A Bright Future “Insight” For Elephant Cognition Research

August 18, 2011

Some say that an elephant never forgets, but can they apply what they know? A new study, recently published on August 18, 2011,  in the scientific journal PLoS ONE, shows that they can.

Kandula, the problem-solving pachyderm, has made quite the impression on researchers lately. His ability to understand relationships and solve problems based on that knowledge, a trait known as “insight,” is so impressive that  researchers have been forced to rethink common assumptions regarding elephant intelligence altogether. Elephants have always been considered quite smart, but they’ve never before shown this ability to researchers in a quantifiable way.

The study looked at the three elephants who live at the National Zoological Park, and how they solved problems. Kandula is the youngest of the three; at the time of the study two years ago, he was a mere seven years old. The others were his mother Shanthi and Ambika, who were significantly older at 33 and 61 years of age ,respectively. When the researchers presented the three elephants with food suspended in the air out of their reach, Kandula was the only one who used a tool (a plastic cube as a step-stool) to reach it.

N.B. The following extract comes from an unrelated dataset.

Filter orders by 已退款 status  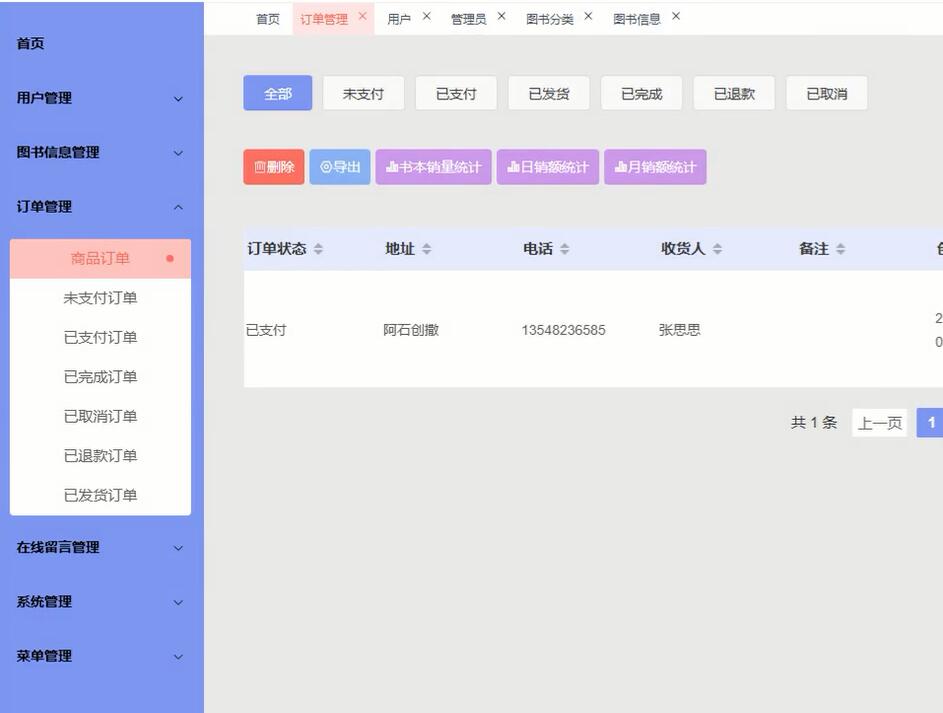(734, 91)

None of the elephants had ever been trained to do something like this.

“The amazing thing is that Kandula had a goal, which was the food suspended out of reach. He was very motivated to reach that goal, and apparently used his imagination to visualize how to do so by moving away from it to find a stool-like object that would help him reach the ultimate goal. The only other species that have demonstrated this ability in an experimental setting are humans, chimps and crows. This shows that elephants are like us in their level of intelligence, and deserve to be conserved for future generations” says the Zoo’s associate director of animal care science Don Moore, who is also a member of the research team. The rest of the team included Tony Barthel and Marie Galloway, both also from NZP, and City University of New York’s Preston Foerder and Diana Reiss who designed the methods and statistical analysis.

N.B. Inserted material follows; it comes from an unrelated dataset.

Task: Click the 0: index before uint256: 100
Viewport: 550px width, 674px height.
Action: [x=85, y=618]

When the researchers took away Kandula’s handy plastic cube, but left the food dangling tantalizingly out of reach, Kandula stood on a tire instead. His ability to recognize that he needed an object, any object, as a step-stool, showed that he could recognize objects’ potential use, conceptualize how and where to place it, and then do so effectively to reach the food. When the researchers tried to stump him by giving him only a bunch of smaller blocks, he stacked them together and stood on them again as well, triumphantly reaching his treat.

The elephants had originally been given wooden sticks to use to reach the food, but when none of them utilized the tools, the team tried this new approach. Moore explained that the original experiment most likely didn’t work well because the sticks kept the elephants from using their trunks properly. An elephant’s trunk is a primary sensory organ—they learn about their world by smelling and touching it. Because an elephant depends so heavily on his trunk, he can’t simultaneously grasp a stick to retrieve food and smell the food,. let alone judge where it is to the degree that he could use the stick to read the food. Moore also believes that the older elephants who did not use the tools are “more set in their ways” and that the younger elephant was “a little more curious [with] more energy.”